8. Seccionamiento y tinción del microtomo de organoides dentales (Figura 2B y Figura 3A-C)

1. Seccionamiento microtomático de bloques de parafina que contienen organoides
   1. Cortar secciones de 5 μm de los organoides dentales en los bloques de parafina usando un microtomo.
   2. Coloque las rodajas de parafina sobre un portaobjetos de vidrio para microscopio. Coloque el portaobjetos de vidrio del microscopio sobre una placa caliente a 37 °C y cúbralo con agua desionizada con una pipeta Pasteur.
   3. Deje que el vaso del microscopio se seque durante la noche.
2. Tinción de secciones organoides dentales
   1. Desparafinar las secciones organoides (en el portaobjetos de vidrio del microscopio) en un horno durante 1 h a 58 °C.
   2. Rehidrate las secciones organoides (en el portaobjetos de vidrio del microscopio) en la serie EtOH decreciente dentro de la campana química en el siguiente orden:
      Xileno 2x durante 3 min cada uno
      100% EtOH 2x durante 3 min cada uno
      95% EtOH 2x durante 3 min cada uno
      90% EtOH 2x durante 3 min cada uno
      70% EtOH 3x durante 3 min cada uno
      PRECAUCIÓN: Use la campana química cuando trabaje con xileno.
   3. Enjuague el portaobjetos de vidrio del microscopio en agua del grifo durante 5 minutos en RT. Luego, enjuáguelo en PBS durante 5 minutos en RT.
   4. Realice la recuperación de antígenos colocando las secciones organoides (en el portaobjetos de vidrio del microscopio) en tampón de citrato precalentado (10 mM de ácido cítrico en agua desionizada con pH 6; en un recipiente de plástico; precalentado durante 10 min en un baño de agua de 95 °C) durante 30 min en un baño de agua de 95 °C.
   5. Deje que el portaobjetos de vidrio del microscopio se enfríe durante 20 minutos en RT. Enjuague el portaobjetos de vidrio del microscopio en PBS durante 5 minutos en RT, y luego en PBS que contenga 0.1% de Tritón-X (PBT) durante 5 minutos en RT.
   6. Utilice una pluma de marcado para crear una barrera hidrofóbica en los bordes de cada diapositiva.
   7. Bloqueo durante un mínimo de 1 h a RT en tampón de bloqueo (que contiene 1,5 mg/ml de glicina, 2 mg/ml de suero bovino de albúmina (BSA) disuelto en PBT) más suero de burro al 10%.
      NOTA: Por lo general, se necesitan 300 μL de tampón de bloqueo más un 10% de suero de burro por portaobjetos de vidrio del microscopio.
   8. Coloque el portaobjetos de vidrio del microscopio en una cámara húmeda.

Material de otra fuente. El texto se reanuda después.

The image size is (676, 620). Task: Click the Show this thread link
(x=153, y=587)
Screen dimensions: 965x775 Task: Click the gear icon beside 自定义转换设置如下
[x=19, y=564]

Use una caja hermética donde quepan todos los portaobjetos y moje algunos pañuelos de papel con agua para colocarlos en la parte inferior de la caja. Esto evitará que las diapositivas se sequen durante los pasos de tinción posteriores.
   9. Retire el tampón de bloqueo, agregue el anticuerpo primario (Tabla 6) preparado en tampón de bloqueo más suero de burro al 1% e incube el portaobjetos cubierto con solución de anticuerpos durante la noche en la cámara húmeda a 4 ° C. Vuelva a hacer el borde de la pluma de marcado si es necesario.
   10. Lave el portaobjetos de vidrio del microscopio tres veces en PBT a RT durante 10 minutos con una mezcla suave en un agitador orbital (75-150 rpm).
   11. Añadir el anticuerpo secundario (Tabla 6), preparado en tampón de bloqueo más suero de burro al 1%, e incubar durante 1 h en la cámara húmeda a RT.
   12. Retire el tampón de bloqueo y lave el portaobjetos de vidrio del microscopio tres veces en PBT a RT durante 10 minutos con una mezcla suave en un agitador orbital.
   13. Agregue el medio de montaje antifade con DAPI (1 a 3 gotas) en una cubierta de vidrio y monte esto en la parte superior de las secciones organoides (en el portaobjetos de vidrio del microscopio). Proceda con la toma de imágenes; conservar los portaobjetos durante un máximo de 1 semana a 4 °C.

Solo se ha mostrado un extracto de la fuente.